Who Should Take This Course
This course is designed for professionals responsible for evaluating, developing, deploying, operating, or governing AI-enabled systems, including:
Application security engineers and penetration testers
AI and machine-learning security professionals
Security architects and enterprise architects
Cloud security engineers
Product security teams
Software developers building MCP clients or servers
SOC analysts, detection engineers, and incident responders
Risk, compliance, and AI-governance professionals
Technical auditors and security consultants
Technology leaders responsible for approving MCP deployments
The course is particularly valuable for teams that must determine whether an MCP implementation is safe for enterprise or production use.
What You’ll Learn
By the end of the course, you will be able to:
Explain MCP architecture, component roles, message flows, and trust boundaries.
Distinguish the security responsibilities of MCP hosts, clients, servers, tools, resources, and downstream services.
Create a threat model for a local or remote MCP deployment.
Test MCP tools for command injection, path traversal, SSRF, unsafe parameter handling, and data exfiltration.
Evaluate dependency, registry, server, and software-supply-chain risk.
Determine whether logging and telemetry are sufficient for investigation, accountability, and detection.
Produce risk-ranked findings and practical remediation recommendations for an MCP deployment.
VM / Lab / Student information
For the hands-on exercises, you should have a laptop capable of accessing the instructor-provided Ubuntu VM. The instructor provides both Intel (tested on 12th-gen i9) and ARM (tested on Mac M5) versions. The VM is pretty stripped down. You'll need to be able to support 2 virtual CPU cores and 4GB of RAM for the VM. More will run things more smoothly.
Syllabus
The course begins with an introduction to Model Context Protocol architecture, including MCP hosts, clients, servers, tools, resources, transports, identities, and trust boundaries. You’ll learn a repeatable methodology for scoping an MCP security assessment, documenting data and control flows, identifying sensitive operations, and developing realistic abuse cases.
The course then examines major MCP security risks, including excessive permissions, tool poisoning, prompt and context injection, token misuse, confused-deputy attacks, command injection, path traversal, server-side request forgery, data exfiltration, session compromise, shadow MCP servers, and software-supply-chain threats. You will evaluate how these risks differ across local, remote, single-server, and multi-server deployments.
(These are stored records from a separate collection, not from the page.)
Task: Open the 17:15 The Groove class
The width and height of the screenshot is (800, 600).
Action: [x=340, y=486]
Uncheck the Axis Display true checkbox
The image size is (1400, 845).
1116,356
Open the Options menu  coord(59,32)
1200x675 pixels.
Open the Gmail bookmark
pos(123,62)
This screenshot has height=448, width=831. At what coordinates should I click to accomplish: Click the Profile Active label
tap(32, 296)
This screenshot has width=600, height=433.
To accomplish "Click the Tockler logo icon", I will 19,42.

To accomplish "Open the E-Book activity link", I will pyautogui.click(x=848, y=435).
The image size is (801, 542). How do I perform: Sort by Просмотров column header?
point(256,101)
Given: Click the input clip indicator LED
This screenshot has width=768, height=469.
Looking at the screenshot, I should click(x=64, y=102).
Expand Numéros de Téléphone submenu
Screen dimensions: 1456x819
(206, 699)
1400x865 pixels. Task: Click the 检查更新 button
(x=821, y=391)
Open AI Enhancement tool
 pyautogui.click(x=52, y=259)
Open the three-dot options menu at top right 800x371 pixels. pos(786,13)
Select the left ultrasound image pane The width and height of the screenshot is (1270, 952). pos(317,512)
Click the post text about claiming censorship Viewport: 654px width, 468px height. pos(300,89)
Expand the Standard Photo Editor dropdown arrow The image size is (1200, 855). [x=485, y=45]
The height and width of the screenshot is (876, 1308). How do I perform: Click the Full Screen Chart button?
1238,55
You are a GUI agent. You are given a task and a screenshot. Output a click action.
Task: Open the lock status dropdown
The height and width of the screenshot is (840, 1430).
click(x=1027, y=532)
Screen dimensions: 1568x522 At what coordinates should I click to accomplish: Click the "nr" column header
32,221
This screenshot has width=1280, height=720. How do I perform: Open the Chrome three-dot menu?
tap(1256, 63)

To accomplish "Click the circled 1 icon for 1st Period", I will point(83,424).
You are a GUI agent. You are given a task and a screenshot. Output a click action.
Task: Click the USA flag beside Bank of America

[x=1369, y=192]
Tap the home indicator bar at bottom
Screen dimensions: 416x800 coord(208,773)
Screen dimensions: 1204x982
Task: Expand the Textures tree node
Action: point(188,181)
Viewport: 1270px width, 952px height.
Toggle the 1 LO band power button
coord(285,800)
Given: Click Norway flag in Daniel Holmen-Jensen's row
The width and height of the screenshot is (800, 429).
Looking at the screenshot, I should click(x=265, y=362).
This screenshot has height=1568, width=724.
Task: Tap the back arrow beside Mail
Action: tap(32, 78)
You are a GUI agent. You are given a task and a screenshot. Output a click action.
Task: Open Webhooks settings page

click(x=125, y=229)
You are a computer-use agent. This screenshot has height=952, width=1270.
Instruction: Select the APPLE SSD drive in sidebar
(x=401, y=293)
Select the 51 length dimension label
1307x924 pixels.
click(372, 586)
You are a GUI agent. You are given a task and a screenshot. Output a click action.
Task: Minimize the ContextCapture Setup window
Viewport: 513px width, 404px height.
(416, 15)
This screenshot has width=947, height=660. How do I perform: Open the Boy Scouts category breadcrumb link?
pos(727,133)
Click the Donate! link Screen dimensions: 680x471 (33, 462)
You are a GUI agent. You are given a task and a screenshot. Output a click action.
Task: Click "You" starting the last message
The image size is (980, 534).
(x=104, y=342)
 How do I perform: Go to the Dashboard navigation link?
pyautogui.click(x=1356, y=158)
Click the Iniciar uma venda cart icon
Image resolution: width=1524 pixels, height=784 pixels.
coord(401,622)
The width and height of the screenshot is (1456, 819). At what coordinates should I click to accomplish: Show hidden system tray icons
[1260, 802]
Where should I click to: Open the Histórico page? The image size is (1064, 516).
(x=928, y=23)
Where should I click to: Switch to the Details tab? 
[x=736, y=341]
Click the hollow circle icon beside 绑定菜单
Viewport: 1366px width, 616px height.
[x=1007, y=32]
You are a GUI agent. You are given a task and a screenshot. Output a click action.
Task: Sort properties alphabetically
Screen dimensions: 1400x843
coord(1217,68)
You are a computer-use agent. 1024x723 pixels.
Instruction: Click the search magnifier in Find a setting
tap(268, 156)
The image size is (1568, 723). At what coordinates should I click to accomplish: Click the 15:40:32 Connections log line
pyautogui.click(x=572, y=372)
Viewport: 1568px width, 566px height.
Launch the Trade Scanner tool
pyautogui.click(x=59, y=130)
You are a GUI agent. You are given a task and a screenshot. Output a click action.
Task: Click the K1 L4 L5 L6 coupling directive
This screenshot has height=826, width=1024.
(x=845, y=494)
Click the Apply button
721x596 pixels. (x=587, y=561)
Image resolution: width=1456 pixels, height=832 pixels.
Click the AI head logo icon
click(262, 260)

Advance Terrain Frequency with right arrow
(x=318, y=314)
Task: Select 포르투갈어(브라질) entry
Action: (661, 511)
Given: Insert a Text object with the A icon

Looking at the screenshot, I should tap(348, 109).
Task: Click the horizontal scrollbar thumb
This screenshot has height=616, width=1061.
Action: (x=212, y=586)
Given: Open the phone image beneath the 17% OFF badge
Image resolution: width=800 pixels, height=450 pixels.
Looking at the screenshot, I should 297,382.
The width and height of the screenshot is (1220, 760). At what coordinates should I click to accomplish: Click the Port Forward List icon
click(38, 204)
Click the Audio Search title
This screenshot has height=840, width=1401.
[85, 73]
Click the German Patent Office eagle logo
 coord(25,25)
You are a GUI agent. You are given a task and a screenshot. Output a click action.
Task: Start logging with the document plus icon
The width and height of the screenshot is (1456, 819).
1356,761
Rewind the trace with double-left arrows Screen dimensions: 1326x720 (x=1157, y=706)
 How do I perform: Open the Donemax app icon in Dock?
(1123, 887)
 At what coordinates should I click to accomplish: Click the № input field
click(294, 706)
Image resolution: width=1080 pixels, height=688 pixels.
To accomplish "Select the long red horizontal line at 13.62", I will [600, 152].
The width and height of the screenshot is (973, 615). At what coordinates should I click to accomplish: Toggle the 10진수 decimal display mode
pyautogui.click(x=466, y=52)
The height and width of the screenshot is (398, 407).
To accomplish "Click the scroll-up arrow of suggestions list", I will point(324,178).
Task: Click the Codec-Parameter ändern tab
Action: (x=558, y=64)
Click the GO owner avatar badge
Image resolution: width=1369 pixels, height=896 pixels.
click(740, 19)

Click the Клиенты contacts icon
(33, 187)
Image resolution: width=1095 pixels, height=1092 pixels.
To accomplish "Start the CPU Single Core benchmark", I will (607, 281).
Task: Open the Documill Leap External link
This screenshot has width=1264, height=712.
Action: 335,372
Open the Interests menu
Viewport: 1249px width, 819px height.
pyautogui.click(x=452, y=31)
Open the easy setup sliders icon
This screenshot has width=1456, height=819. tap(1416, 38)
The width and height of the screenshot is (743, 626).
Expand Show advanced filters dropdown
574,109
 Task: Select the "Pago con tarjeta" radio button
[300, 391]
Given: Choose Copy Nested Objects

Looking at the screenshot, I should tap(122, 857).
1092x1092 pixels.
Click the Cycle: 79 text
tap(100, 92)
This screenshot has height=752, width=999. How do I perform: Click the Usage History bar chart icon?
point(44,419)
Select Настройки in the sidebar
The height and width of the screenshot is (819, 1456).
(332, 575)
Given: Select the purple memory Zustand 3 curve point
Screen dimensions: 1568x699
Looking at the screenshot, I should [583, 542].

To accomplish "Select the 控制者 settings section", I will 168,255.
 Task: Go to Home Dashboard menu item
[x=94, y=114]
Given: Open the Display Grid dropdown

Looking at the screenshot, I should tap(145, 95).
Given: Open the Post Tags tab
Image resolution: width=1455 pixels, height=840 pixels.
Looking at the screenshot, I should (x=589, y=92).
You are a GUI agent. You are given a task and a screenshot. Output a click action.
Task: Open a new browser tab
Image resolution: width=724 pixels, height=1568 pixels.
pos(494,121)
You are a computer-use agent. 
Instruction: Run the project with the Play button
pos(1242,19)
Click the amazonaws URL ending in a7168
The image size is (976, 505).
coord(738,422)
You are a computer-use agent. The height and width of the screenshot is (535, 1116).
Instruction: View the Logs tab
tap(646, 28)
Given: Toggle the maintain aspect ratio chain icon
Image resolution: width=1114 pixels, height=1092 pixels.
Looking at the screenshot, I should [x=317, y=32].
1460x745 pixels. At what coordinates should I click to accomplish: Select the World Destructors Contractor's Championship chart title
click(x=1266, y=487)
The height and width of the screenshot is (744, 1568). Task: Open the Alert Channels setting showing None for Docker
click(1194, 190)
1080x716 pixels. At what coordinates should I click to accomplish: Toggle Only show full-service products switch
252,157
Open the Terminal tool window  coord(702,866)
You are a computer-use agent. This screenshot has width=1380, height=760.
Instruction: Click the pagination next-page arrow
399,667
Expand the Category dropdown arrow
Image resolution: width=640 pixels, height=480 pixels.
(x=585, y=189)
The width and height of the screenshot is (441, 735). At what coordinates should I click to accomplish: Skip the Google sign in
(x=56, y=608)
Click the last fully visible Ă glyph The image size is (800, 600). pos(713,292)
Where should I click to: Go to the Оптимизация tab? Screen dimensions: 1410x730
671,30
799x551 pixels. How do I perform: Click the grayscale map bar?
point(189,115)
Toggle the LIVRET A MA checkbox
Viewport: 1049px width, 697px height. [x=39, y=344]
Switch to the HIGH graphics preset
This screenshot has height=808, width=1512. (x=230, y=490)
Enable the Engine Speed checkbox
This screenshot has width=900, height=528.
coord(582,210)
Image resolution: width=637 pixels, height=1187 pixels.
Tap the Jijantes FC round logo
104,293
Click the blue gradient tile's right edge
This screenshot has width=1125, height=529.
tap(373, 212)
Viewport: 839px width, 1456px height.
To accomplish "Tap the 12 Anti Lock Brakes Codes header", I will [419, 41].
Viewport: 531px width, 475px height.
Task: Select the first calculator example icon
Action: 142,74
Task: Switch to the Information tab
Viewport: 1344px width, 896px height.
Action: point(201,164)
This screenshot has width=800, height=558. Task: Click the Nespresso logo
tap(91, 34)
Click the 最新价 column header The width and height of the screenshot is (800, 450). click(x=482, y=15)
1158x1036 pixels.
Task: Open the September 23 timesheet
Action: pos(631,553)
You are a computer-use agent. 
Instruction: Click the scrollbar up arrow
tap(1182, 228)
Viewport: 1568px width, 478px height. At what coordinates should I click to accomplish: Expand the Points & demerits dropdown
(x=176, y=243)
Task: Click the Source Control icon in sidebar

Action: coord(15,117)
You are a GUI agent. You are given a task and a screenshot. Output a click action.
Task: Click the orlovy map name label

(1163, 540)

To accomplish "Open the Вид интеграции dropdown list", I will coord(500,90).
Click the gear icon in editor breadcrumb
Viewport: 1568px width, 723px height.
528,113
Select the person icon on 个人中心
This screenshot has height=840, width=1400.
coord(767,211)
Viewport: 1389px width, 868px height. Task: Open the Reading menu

Authentication and authorization topics include OAuth-based authorization, scope minimization, token audience restrictions, credential handling, user consent, service identities, redirect validation, and the security differences between HTTP and STDIO transports. You will also assess tool descriptions, input schemas, approval workflows, filesystem access, network egress, isolation controls, logging, monitoring, and incident-response readiness.
Hands-on labs require you to map an MCP attack surface, review insecure authorization and configuration choices, and conduct a controlled assessment of a vulnerable MCP environment. The course concludes with a capstone exercise in which you’ll identify, prioritize, document, and communicate MCP security findings and recommend immediate and long-term remediation actions.
Intermediate. We’ll try to make to this as accessible as possible, but the reality is that we’re scaffolding off of existing knowledge of network communications, AuthN/AuthZ fundamentals, etc.